Task goal: Everything from the line containing "Rotary Tool Access (1608, 178)" to the close of the listing below should be retyped exactly, and nothing before it.

Provided material:
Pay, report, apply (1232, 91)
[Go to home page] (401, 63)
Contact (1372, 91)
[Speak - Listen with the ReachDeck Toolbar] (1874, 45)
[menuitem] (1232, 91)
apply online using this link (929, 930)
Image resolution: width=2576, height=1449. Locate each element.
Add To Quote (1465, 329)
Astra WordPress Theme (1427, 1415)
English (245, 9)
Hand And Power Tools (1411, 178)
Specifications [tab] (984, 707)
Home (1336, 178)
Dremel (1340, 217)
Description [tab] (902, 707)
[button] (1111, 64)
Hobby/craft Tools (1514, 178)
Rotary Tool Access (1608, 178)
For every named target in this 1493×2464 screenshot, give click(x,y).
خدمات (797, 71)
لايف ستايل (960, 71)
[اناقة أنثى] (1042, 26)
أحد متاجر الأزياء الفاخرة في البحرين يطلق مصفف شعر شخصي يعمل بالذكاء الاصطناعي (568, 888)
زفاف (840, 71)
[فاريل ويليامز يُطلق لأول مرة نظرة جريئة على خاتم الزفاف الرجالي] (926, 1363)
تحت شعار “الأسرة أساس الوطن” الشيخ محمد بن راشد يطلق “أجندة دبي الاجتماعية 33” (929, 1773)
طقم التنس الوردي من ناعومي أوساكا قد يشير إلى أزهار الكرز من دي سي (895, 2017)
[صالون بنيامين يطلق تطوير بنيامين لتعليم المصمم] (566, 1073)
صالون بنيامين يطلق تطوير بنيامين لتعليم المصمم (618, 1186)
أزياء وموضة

Reply to the exercise:
Rotary Tool Access (1608, 178)
For every named target in this 1493×2464 screenshot, give click(x,y).
خدمات (797, 71)
لايف ستايل (960, 71)
[اناقة أنثى] (1042, 26)
أحد متاجر الأزياء الفاخرة في البحرين يطلق مصفف شعر شخصي يعمل بالذكاء الاصطناعي (568, 888)
زفاف (840, 71)
[فاريل ويليامز يُطلق لأول مرة نظرة جريئة على خاتم الزفاف الرجالي] (926, 1363)
تحت شعار “الأسرة أساس الوطن” الشيخ محمد بن راشد يطلق “أجندة دبي الاجتماعية 33” (929, 1773)
طقم التنس الوردي من ناعومي أوساكا قد يشير إلى أزهار الكرز من دي سي (895, 2017)
[صالون بنيامين يطلق تطوير بنيامين لتعليم المصمم] (566, 1073)
صالون بنيامين يطلق تطوير بنيامين لتعليم المصمم (618, 1186)
أزياء وموضة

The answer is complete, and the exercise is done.